Figure 5: Self-assembly of metal ions and organic linkers for synthesis of 2D MOFs (right)
(c) 2D atomic layered nanoporous metal-organic frameworks (2D MOFs): MOFs are a crystalline porous material composed of metal nodes and organic linkers, where the physicochemical properties of MOFs can be controlled through careful selection of the inorganic or organic precursors. Particularly, the chemical sensing and biosensing, as well as energy storage applications of MOF (Fig.7) have been intensively studied. 2D MOF materials with designed structures have the unique advantages to increase the ion-accessible surface area and to improve the ion transport efficiency and become the potential functional materials. Prof.

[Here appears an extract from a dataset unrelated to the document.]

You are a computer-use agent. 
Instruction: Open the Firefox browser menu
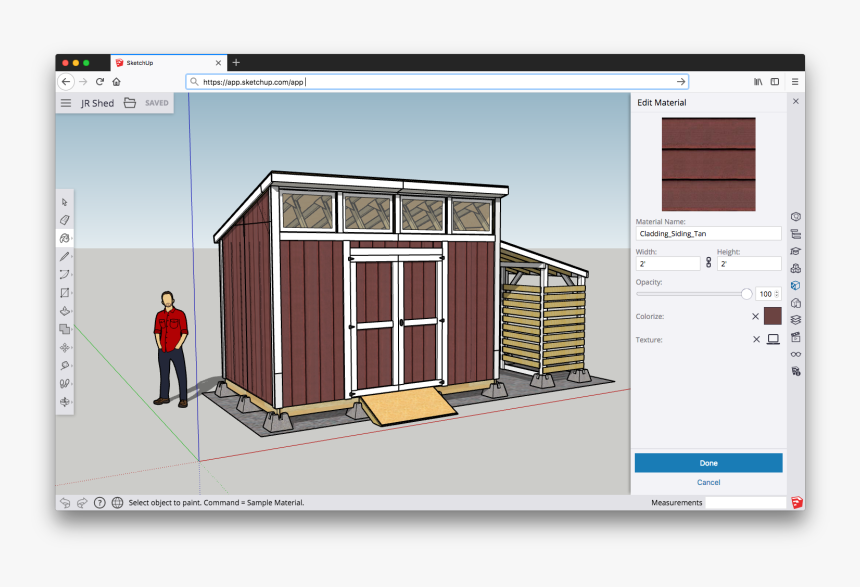(x=794, y=82)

Chia-Wen Kevin Wu will be responsible for this subproject, who has been the pioneer researcher in this field of nanoporous materials and has just published an invited review article entitled “Strategies for improving the functionality of zeolitic imidazolate frameworks: Tailoring nanoarchitectures for functional applications” [Advanced Materials 29, 1700213 (2017)].